• **TRAVAIL À FAIRE**:
1. Pouvez-vous recopier fidèlement l'extrait sur le divorce, de « Un homosexuel qui » à « plaider l’ignorance invincible. » ?
2. Répondez à ces questions sur l'extrait sur le divorce :
(a) Quelle loi a supprimé le divorce en 1816 ?
(b) Quel était le taux de divorce en France en 2011 ?
(c) Selon l'INSEE, combien de mariages de personnes de même sexe ont été célébrés en 2013 ?
3. Comment l'extrait sur le divorce se poursuivrait-il après sa dernière phrase ? Rédigez-en la suite.

• **EXTRAIT**:
++++++++

Rappelons qu’institué par la Révolution, il a été supprimé en 1816 par la loi Bonald. Le considérant comme un « poison révolutionnaire », la royauté rétablie a voulu par là « rendre au mariage toute sa dignité dans l’intérêt de la religion, des mœurs, de la monarchie et de la famille. » Voilà un combat indiscutablement catholique et de droite qui est progressivement tombé aux oubliettes de tout le monde depuis qu’en 1884 un régime républicain le rétablit.

Le taux de divorce en France en 2011 était de 44,7 %. Ce taux avait atteint un pic en 2005, à 52,3 %, avant de décliner. Sans doute n’est-ce pas la perspective de la législation créant une parodie de mariage destinée aux couples de même sexe qui a fait reculer le divorce, mais il faut reconnaître que, statistiquement, les ravages du divorce sont, même s’ils n’ont pas exactement les mêmes effets, sans commune mesure avec ceux du mariage contre-nature : pour 2013, l’INSEE estime à environ 231.000 le nombre de mariages de personnes de sexe différent et à 7.000 le nombre de mariages de personnes de même sexe ; dans le même temps étaient officialisés près de 130.000 divorces, tout aussi contraires à l’ordre voulu par Dieu dès le commencement du Monde.

Un homosexuel qui fait l’effort de la continence est sans doute, de ce point de vue, en moins mauvaise posture qu’un manifestant qui idolâtre Béatrice Bourges mais, bien en phase avec le reste de sa génération, va tranquillement forniquer avec sa copine, ou alors a défilé, sans plus y penser, en sweat-shirt de la MPT mais en famille « recomposée »… Certains ont tellement peu conscience d’être en état de péché mortel qu’on peut sans doute à leur sujet plaider l’ignorance invincible.

++++++++

• **DONNÉES RECUEILLIES**:
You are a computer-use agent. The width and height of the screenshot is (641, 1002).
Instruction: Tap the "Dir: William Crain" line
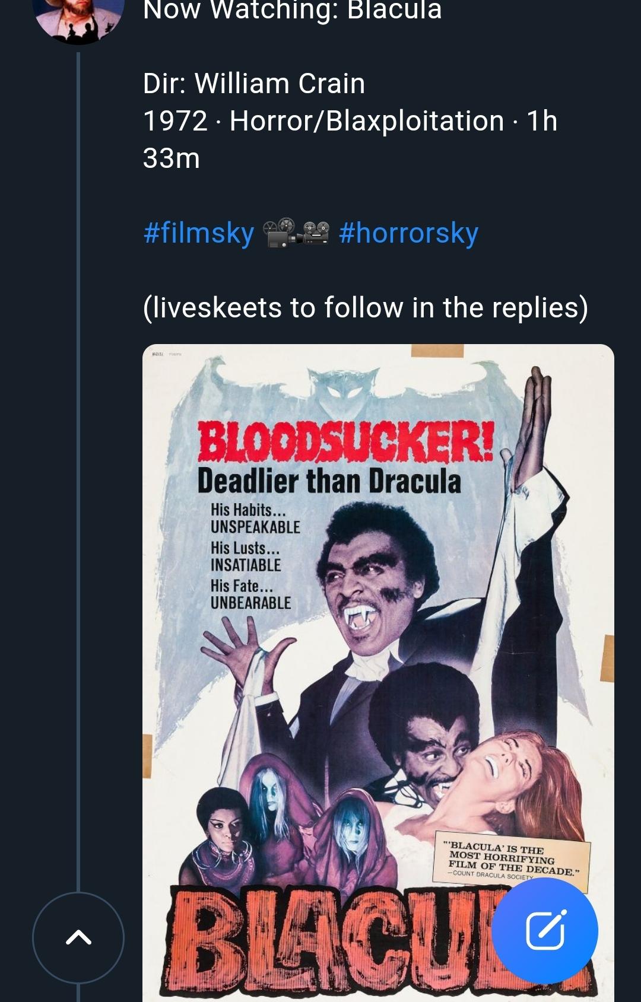pyautogui.click(x=253, y=83)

++++++++

• **RÉPONSES AUX CONSIGNES**:
1.
Un homosexuel qui fait l’effort de la continence est sans doute, de ce point de vue, en moins mauvaise posture qu’un manifestant qui idolâtre Béatrice Bourges mais, bien en phase avec le reste de sa génération, va tranquillement forniquer avec sa copine, ou alors a défilé, sans plus y penser, en sweat-shirt de la MPT mais en famille « recomposée »… Certains ont tellement peu conscience d’être en état de péché mortel qu’on peut sans doute à leur sujet plaider l’ignorance invincible.

2.
(a) La loi Bonald.
(b) 44,7 %.
(c) Environ 7.000.

3.
L’autre erreur est l’image à tort véhiculée d’un peuple catholique blanc comme neige, montrant du doigt la majorité impie, alors que Notre Seigneur Jésus-Christ est venu pour appeler non les justes, mais les pécheurs, à la pénitence (Lc, 5, 32). Les hommes sont tous placés, hormis la Très Sainte Vierge, du point de vue du péché, à la même enseigne et ne peuvent rien sans la grâce (« Vous ne pouvez rien faire sans moi », Jn, 15, 5). Nous aurions été tellement plus écoutés si nous avions mis en avant ce qui nous rapproche, plutôt que ce qui nous divise, ce que nous avons en commun et que même les plus grands saints nous rappellent :

La chasteté est une vertu que nous n’avons pas la force de pratiquer si Dieu ne nous l’accorde pas; et Dieu n’accorde cette force qu’à celui qui la demande.

Saint Alphonse de Liguori, Le grand moyen de la prière.

Et le même saint Alphonse de citer saint Paul :

Saint Paul priait avec instance pour être délivré des tentations charnelles : « Il m’a été mis une écharde en la chair, un ange de Satan chargé de me souffleter… A ce sujet, par trois fois, j’ai prié le Seigneur pour qu’il l’éloigne de moi » (2 Co 12, 7). Mais le Seigneur lui répondit : « Ma grâce te suffit ».

ibid.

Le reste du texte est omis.